=== DATA ENTRIES ===

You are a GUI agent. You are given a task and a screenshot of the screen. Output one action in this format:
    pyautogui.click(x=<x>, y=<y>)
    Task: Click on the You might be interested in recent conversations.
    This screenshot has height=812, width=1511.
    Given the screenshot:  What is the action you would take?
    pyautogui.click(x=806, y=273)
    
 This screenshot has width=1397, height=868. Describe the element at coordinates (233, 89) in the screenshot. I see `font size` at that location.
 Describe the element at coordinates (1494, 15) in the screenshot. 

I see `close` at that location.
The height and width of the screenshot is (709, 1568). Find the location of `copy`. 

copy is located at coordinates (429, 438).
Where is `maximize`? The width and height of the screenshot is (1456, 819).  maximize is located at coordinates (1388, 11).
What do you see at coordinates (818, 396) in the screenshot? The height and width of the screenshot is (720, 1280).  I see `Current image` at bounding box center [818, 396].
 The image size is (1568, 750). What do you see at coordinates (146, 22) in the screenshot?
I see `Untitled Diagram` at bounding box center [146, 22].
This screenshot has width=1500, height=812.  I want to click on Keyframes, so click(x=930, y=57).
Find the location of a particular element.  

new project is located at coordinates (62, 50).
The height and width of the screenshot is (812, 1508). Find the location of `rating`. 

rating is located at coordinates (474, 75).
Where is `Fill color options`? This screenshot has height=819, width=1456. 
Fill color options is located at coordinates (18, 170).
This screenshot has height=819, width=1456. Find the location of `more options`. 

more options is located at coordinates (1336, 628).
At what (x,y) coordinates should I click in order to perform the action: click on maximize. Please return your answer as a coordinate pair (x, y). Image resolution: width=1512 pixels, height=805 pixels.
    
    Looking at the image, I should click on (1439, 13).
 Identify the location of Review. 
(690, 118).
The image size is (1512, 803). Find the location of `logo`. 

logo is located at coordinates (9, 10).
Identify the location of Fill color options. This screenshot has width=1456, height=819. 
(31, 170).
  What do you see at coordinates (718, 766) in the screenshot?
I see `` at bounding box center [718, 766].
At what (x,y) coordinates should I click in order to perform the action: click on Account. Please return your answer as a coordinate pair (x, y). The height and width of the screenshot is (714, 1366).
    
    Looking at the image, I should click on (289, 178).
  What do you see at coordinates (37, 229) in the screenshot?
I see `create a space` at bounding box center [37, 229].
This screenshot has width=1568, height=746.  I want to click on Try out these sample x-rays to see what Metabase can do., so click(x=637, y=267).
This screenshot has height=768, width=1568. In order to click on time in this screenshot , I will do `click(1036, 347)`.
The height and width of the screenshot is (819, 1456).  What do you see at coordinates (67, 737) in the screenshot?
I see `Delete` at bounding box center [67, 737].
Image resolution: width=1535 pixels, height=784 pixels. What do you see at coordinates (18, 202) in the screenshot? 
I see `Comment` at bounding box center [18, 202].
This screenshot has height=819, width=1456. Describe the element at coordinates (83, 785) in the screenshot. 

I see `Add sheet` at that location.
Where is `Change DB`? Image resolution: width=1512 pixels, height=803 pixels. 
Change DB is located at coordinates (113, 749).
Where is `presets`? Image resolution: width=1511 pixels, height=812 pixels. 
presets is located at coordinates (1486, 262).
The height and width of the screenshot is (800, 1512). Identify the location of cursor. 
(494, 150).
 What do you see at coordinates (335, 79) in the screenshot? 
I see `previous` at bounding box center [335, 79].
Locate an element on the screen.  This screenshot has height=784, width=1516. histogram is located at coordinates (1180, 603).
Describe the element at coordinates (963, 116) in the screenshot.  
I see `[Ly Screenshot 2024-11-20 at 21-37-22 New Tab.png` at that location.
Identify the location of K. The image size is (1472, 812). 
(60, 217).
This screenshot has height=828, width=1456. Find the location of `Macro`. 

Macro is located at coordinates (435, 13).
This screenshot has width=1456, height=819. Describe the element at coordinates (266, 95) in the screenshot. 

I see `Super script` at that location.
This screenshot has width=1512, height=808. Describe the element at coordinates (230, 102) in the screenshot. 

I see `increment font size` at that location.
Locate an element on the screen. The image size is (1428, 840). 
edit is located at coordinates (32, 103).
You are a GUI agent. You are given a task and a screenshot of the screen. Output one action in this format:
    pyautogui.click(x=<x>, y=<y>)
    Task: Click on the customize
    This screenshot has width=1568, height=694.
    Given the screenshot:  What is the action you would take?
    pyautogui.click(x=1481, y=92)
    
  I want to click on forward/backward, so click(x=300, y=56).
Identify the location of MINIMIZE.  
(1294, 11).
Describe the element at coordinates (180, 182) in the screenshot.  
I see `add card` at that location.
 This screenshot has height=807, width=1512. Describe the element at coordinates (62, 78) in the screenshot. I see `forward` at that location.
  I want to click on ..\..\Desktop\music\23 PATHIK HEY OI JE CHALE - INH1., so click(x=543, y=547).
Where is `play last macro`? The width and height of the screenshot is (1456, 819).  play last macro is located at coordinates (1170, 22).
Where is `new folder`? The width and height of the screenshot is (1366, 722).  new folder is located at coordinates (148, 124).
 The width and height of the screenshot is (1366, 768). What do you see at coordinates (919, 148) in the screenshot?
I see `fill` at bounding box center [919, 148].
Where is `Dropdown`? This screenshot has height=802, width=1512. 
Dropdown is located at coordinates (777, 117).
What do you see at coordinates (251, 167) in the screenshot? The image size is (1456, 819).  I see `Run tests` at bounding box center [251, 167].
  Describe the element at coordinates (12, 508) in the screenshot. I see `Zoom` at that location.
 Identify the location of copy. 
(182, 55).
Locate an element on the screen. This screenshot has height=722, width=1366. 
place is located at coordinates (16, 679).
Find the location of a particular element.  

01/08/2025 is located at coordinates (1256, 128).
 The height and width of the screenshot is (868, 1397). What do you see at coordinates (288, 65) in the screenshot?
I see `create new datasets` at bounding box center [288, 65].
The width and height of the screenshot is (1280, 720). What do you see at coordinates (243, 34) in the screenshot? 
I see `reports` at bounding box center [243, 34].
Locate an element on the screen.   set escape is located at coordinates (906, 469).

===

# AIM:
Put the lines above, starting at the one containing "has height=802, width=1512." and ending at the one containing "Dropdown is located", into a JSON list of strings with one string per line and blank lines left out.

# CORRECT RESULT:
[
  "Where is `Dropdown`? This screenshot has height=802, width=1512. ",
  "Dropdown is located at coordinates (777, 117)."
]